* Problem details: Every entry should be repeated exactly. Omit the pictures.

(Saved entries)
-=-=-

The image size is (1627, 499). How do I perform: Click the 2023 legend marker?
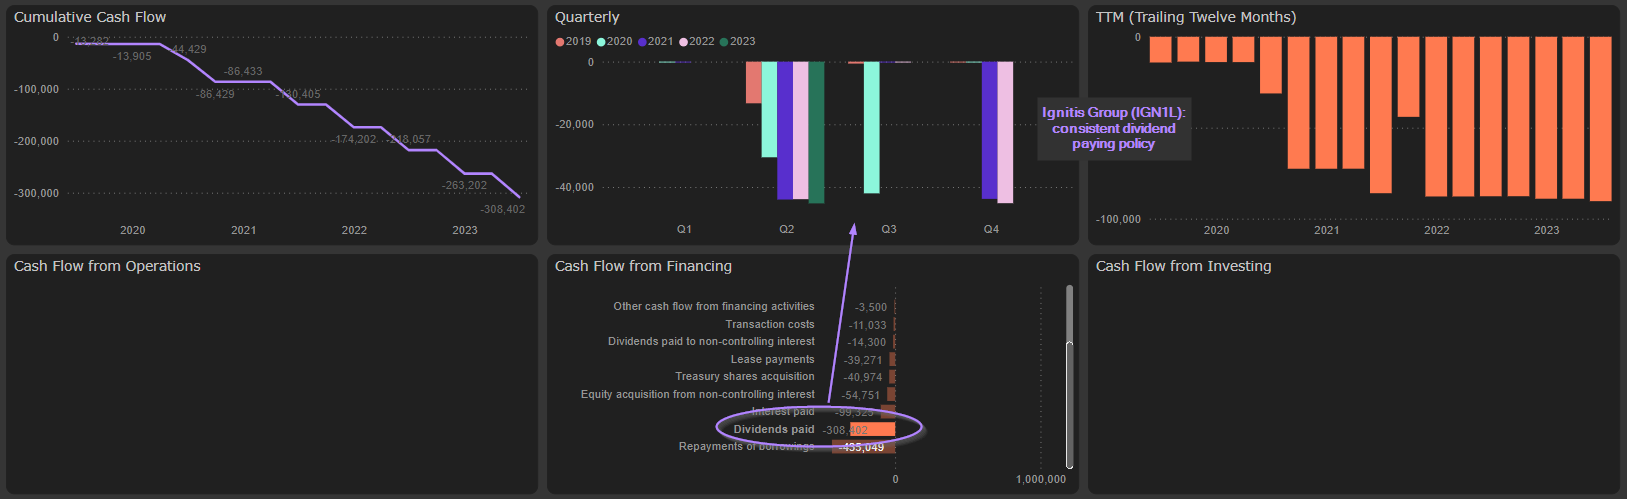724,42
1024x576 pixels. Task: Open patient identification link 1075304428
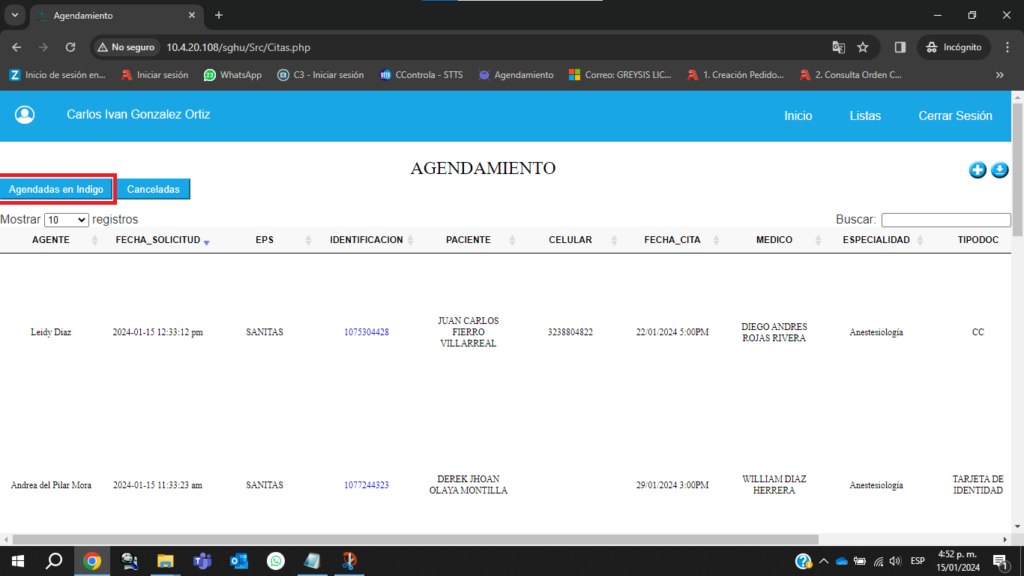click(366, 332)
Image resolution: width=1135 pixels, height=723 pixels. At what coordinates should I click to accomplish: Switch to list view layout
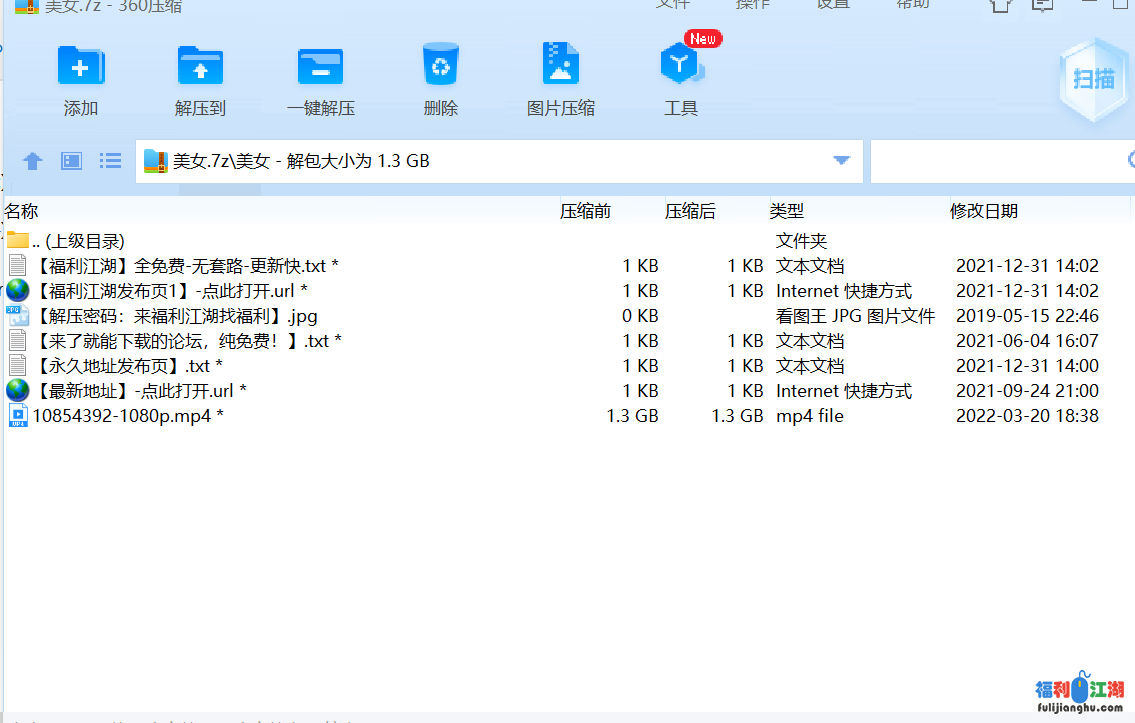110,160
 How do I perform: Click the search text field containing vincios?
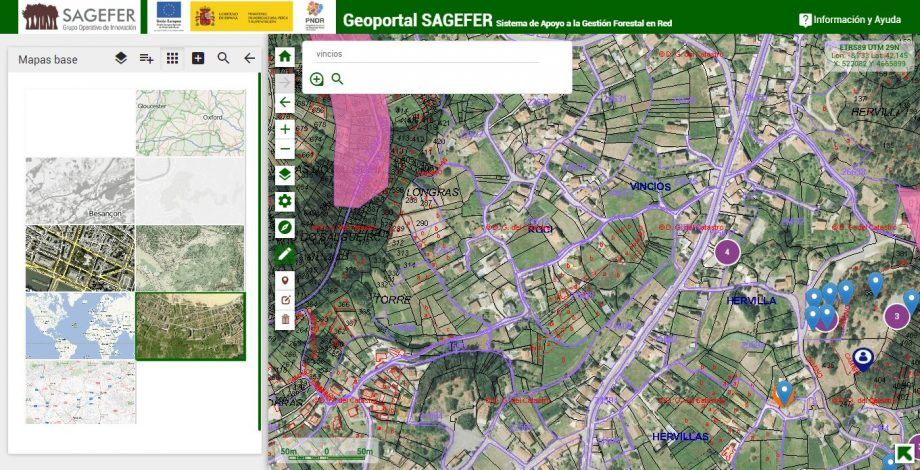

-=-=-

* Exercise response:
The image size is (1627, 499). How do I perform: Click the 2023 legend marker?
724,42
1024x576 pixels. Task: Open patient identification link 1075304428
click(366, 332)
Image resolution: width=1135 pixels, height=723 pixels. At what coordinates should I click to accomplish: Switch to list view layout
110,160
 How do I perform: Click the search text field containing vincios?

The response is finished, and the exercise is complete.